Throughout my running career, I’ve never been the star. I look at myself as consistently being the third- or fourth-guy on a cross-country team. Always going to be at or near a certain time. And yet, fully knowing that there was not going to be a lot of variance in my performance, until the last few years I’ve been a wreck before a race, worrying about it.

Someone I know from her blog recently ran a disaster of a race. She’s been searching for the whys. Thinking of this during this afternoon’s run, it dawned on me. I don’t think I’ve ever had a disaster of a race without some reason. I’ve had good races, I’ve had bad races. Through it all, though, I’ve been pretty consistent. Looking at NYRR results, with their handy age-graded figure, shows this. The outliers: always a specific reason. There was the Rye Derby run the afternoon after a night in which I had far too much to drink at my 25th law school reunion. The recent Manhattan Half and last year’s Scarsdale 15K showing how undertrained I knew I was going in. My first track race in 30+ years: a 1500 at Icahn in which I was overwhelmed by the shocking novelty.

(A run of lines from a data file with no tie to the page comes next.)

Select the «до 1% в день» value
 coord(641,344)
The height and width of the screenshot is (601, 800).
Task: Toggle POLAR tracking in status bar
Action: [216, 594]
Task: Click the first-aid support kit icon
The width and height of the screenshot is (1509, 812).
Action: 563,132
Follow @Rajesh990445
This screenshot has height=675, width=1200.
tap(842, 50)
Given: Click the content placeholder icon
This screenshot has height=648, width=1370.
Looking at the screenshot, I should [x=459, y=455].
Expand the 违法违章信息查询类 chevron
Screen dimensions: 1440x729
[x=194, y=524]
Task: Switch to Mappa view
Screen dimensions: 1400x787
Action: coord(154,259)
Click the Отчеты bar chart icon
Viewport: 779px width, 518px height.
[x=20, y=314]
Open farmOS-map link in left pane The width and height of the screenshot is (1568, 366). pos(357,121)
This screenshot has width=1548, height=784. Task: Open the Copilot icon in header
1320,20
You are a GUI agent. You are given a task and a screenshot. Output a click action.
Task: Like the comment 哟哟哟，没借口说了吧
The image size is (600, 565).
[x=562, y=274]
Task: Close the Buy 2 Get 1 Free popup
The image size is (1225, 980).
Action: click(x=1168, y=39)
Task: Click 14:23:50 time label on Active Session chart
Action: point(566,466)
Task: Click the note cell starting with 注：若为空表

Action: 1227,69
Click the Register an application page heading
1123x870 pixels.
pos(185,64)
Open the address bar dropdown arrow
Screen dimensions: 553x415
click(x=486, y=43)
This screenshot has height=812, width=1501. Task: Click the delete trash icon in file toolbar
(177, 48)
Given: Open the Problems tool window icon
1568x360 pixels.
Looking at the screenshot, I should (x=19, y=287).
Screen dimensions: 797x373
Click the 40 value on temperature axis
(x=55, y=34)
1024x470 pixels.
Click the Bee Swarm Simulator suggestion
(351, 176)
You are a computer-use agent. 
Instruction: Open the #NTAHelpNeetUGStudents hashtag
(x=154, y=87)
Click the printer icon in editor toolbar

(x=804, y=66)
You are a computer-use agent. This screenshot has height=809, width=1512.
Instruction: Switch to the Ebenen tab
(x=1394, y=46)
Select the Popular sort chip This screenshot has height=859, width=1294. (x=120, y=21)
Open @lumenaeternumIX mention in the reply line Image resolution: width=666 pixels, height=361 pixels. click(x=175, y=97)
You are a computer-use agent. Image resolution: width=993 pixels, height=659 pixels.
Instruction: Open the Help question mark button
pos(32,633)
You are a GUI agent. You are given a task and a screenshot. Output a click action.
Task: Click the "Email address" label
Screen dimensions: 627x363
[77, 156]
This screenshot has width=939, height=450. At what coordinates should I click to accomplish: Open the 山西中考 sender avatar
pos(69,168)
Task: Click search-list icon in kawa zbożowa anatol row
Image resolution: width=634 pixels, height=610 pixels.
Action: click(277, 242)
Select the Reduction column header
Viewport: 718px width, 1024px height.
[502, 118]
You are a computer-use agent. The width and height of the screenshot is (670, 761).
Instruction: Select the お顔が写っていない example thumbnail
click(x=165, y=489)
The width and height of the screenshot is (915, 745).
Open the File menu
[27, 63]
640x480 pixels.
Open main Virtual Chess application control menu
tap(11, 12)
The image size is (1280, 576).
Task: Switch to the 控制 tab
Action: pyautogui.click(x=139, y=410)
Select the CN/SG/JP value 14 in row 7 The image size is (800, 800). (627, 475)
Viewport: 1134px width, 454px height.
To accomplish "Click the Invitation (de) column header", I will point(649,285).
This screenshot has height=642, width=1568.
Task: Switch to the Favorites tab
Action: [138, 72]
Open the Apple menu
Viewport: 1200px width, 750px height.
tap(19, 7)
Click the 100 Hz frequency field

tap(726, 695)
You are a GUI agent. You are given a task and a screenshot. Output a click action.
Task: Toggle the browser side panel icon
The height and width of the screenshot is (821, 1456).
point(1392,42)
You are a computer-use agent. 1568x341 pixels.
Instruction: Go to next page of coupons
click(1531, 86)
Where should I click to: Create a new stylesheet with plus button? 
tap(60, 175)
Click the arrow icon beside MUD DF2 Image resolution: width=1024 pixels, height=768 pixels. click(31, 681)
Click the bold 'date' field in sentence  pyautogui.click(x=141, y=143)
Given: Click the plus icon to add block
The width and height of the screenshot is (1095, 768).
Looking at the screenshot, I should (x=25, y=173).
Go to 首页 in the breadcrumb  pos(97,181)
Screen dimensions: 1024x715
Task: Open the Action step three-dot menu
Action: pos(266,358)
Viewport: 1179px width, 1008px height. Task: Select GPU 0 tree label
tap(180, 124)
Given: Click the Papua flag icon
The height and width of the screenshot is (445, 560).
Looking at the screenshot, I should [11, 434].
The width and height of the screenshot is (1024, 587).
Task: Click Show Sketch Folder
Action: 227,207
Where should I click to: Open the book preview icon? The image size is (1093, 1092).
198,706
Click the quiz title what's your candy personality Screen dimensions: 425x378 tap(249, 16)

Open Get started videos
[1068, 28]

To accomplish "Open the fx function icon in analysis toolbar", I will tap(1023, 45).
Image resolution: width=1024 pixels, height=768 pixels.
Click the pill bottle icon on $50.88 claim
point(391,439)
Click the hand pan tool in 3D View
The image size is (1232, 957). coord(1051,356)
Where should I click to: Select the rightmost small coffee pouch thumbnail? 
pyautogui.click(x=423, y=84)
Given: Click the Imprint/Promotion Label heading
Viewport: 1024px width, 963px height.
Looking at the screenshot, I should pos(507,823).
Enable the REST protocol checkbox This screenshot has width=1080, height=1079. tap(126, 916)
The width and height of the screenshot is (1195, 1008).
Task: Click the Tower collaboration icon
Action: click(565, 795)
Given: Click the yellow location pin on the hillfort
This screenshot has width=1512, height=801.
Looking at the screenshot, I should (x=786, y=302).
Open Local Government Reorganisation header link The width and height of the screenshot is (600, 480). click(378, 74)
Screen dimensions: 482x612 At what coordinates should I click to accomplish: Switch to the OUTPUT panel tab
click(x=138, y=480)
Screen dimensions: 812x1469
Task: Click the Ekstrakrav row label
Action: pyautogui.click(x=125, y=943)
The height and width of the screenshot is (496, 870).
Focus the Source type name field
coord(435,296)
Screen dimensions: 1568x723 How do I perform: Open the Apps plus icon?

So this got me thinking, see, about whether one reaches a level of consistency. Not, though, one that comes easily and not one that necessarily satisfies. Having worked hard to get to that level, one must continue to work hard to stay there in this sport. You can’t just mail in a result, although I sometimes wish I could. Those convenient NYRR age-graded results display a consistent upward trend before a consistently lower level resulting from injury breaks and the process of rebuilding. That merely affords me a target of pushing myself to return and having approached to raise things a bit more and a bit more again. Ratcheting things up. (As I noted here, Jack Daniels has pointed out that if one runs a race in a particularly good time, it’s not a fluke.) I don’t know if this will happen. The challenge is to do the best I can to make it so.

Being a consistent third-man can be a good thing.